── INFORMATION SHOWN ──

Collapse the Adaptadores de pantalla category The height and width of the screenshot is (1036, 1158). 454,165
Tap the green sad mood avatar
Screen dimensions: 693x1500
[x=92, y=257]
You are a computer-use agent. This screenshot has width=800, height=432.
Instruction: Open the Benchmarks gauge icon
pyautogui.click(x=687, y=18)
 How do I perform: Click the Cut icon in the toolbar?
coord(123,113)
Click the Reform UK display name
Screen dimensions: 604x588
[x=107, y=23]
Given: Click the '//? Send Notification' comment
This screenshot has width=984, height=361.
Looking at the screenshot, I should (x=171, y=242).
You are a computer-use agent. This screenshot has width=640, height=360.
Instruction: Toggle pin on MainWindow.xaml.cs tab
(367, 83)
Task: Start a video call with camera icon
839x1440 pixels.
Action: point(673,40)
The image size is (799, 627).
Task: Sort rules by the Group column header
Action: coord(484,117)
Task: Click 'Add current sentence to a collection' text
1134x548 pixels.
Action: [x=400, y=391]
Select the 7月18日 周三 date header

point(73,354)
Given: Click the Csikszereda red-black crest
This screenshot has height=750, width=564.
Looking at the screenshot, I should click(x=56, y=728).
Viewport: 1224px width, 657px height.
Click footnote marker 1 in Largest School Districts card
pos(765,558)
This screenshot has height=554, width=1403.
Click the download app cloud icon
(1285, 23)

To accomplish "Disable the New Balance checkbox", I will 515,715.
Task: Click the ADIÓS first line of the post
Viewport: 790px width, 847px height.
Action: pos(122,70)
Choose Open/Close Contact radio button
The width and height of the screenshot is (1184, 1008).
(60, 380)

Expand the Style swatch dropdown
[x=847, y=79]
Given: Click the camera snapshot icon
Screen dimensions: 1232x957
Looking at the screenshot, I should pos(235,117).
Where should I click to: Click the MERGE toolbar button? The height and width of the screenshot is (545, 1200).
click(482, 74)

───

What is needed is an exact printout of every line from the one with "Given: Click the Csikszereda red-black crest" through the end of the data, including both, and nothing more.

Given: Click the Csikszereda red-black crest
This screenshot has height=750, width=564.
Looking at the screenshot, I should click(x=56, y=728).
Viewport: 1224px width, 657px height.
Click footnote marker 1 in Largest School Districts card
pos(765,558)
This screenshot has height=554, width=1403.
Click the download app cloud icon
(1285, 23)

To accomplish "Disable the New Balance checkbox", I will 515,715.
Task: Click the ADIÓS first line of the post
Viewport: 790px width, 847px height.
Action: pos(122,70)
Choose Open/Close Contact radio button
The width and height of the screenshot is (1184, 1008).
(60, 380)

Expand the Style swatch dropdown
[x=847, y=79]
Given: Click the camera snapshot icon
Screen dimensions: 1232x957
Looking at the screenshot, I should pos(235,117).
Where should I click to: Click the MERGE toolbar button? The height and width of the screenshot is (545, 1200).
click(482, 74)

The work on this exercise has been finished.